We start the film with a mysterious man in a metallic, Phantom-style half-mask wandering the streets of West Berlin handing out tickets to a film screening at a theater called the Metropol. A bunch of people show up, including the university students Cheryl and Kathy, the preppy young men George and Ken, a bickering married couple, a pimp named Tony and his prostitutes, and a blind man and his daughter who acts as his guide. Right away, the film drops a bunch of tantalizing hints as to what the real purpose of this engagement is. The lobby hosts a striking display of a samurai riding a dirt bike, holding a mask that later shows up in the movie that's being screened, a horror flick about a group of young friends who stumble upon the tomb of Nostradamus. A mysterious redheaded young woman in a green-and-white suit (played by Nicoletta Elmi, best known for playing creepy kids in '70s gialli) works as the theater's usher, serving as a creepy presence throughout the first act. And because one of the patrons decided to play around with that samurai's mask before the movie started, she gets possessed and turned into a monstrous zombie, who promptly attacks the other patrons and spreads this demonic possession to them. The moviegoers try to escape the theater, only to find every exit bricked up.
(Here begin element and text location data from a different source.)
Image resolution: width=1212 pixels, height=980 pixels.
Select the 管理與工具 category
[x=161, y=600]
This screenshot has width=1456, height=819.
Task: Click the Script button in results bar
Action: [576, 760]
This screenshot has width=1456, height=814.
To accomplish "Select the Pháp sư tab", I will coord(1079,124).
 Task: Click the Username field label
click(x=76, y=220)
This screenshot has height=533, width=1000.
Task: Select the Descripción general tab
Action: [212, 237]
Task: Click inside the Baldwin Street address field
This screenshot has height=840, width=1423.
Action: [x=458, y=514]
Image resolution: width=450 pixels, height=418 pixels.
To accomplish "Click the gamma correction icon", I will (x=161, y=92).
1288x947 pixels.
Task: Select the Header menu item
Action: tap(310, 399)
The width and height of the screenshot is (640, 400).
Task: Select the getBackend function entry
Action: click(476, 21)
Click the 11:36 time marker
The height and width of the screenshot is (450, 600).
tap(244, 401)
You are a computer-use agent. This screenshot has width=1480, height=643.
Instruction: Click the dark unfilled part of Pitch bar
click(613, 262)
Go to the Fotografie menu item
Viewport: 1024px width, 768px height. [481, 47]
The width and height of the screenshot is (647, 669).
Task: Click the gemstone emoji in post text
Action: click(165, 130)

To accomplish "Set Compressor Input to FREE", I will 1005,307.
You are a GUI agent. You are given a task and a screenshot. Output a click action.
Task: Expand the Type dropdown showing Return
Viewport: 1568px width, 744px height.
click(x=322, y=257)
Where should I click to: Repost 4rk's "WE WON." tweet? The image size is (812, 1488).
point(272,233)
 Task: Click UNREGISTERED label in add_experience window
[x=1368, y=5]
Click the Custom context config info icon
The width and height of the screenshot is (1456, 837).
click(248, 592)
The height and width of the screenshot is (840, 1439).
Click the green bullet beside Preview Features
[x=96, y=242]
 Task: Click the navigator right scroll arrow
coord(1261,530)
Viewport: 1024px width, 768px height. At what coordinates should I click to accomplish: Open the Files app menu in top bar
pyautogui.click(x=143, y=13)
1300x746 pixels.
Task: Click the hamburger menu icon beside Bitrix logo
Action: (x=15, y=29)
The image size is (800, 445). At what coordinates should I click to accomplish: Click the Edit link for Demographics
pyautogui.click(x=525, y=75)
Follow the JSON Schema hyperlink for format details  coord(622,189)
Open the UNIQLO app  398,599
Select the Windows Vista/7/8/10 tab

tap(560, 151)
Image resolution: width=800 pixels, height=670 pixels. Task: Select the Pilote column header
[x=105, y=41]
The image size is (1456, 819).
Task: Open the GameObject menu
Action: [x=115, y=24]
And that's about where the plot of this movie ends. No, really. Not long after the mayhem starts, the film loses interest in the plot and becomes a story about a bunch of thinly-sketched characters fighting for survival against a zombie horde in a movie theater. Cheryl and George are the only ones who get anything even close to resembling an actual arc, and even then, only in the sense that they're the ones who the film pegs early on as the final girl and boy. We never learn what the deal is with the usher, who vanishes into the background before she gets unceremoniously killed like so many other characters. We learn the "how" of the zombies early on, but not the "why", as we never see how it's connected to the movie the characters were watching beyond superficial details. There's a length subplot involving a group of punks who break into the theater (which seemingly lets them enter in ominous fashion) in order to escape the cops, which goes absolutely nowhere and exists only to explain what happens in the last five minutes. The masked man who invited everyone to the theater returns towards the end, but only as a one-note antagonist for the remaining survivors to fight. It's a movie where you can tell a whole bunch of people worked on the script, probably had a whole bunch of conflicting ideas on where to take it, and ultimately decided to not even bother, such that all the setup in the first act, and the hints as to what might really be going on, adds up to nothing. An intriguing mystery is completely squandered in favor of a movie that most of us have already seen many times before.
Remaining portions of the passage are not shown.